[START OF Provided text]

Furthermore, “Foreign investors withdrew billions of dollars from the country within weeks of the invasion, unsettling the economy. Egypt also imports more wheat than any other country — most of it from Russia and Ukraine. The cost of wheat and oil began to soar while tourism numbers dropped again because of a longtime reliance on Russian and Ukrainian visitors.”

Food and drink prices have increased by 30.9 percent since this time last year. Earlier this year, the official exchange rate was once 15.6 to the dollar. Now it sits at 24.7. On the black market, one dollar can be sold for as many as 33 pounds. Banks are limiting the withdrawal of dollars to try to keep cash in the country. Many Egyptians are forgoing indulgences — from avoiding dining out to postponing weddings — hoping costs might soon go down.

To blame the crisis solely on the war in Ukraine would be “barely true,” said Egyptian political economist Wael Gamal. Years of borrowing and investment in megaprojects made Egypt especially vulnerable, he said. Those projects have been championed by Abdel Fatah El-Sisi, who took power in a military coup in 2013 and has made infrastructure development a hallmark of his presidency.

In December, after months of negotiations, Egypt announced it would receive a $3 billion loan from the International Monetary Fund — including $347 million that will be disbursed immediately. It is the fourth time the IMF has assisted Egypt in the past six years.

Egypt’s economic troubles become “deeper every time they go to the IMF and take more loans and cover older loans with new loans,” Wael Gamal said.

[END OF Provided text]
[START OF Records supplied]

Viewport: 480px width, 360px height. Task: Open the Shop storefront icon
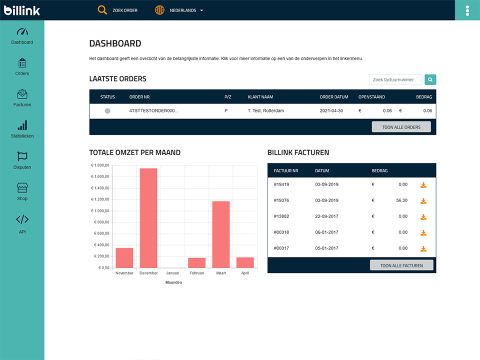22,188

[END OF Records supplied]
[START OF Records supplied]

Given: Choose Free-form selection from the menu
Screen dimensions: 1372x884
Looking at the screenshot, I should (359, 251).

[END OF Records supplied]

▶ [Task list]:
a: In the passage on Egypt's economic crisis, by what percent have food and drink prices risen since this time last year?
b: Write out the stretch of the passage on Egypt's economic crisis from "In December, after" through "past six years.".
The listing is separate material and has no connection to the passage on Egypt's economic crisis.

▶ [Answers to the exercises]:
a: 30.9 percent

b:
In December, after months of negotiations, Egypt announced it would receive a $3 billion loan from the International Monetary Fund — including $347 million that will be disbursed immediately. It is the fourth time the IMF has assisted Egypt in the past six years.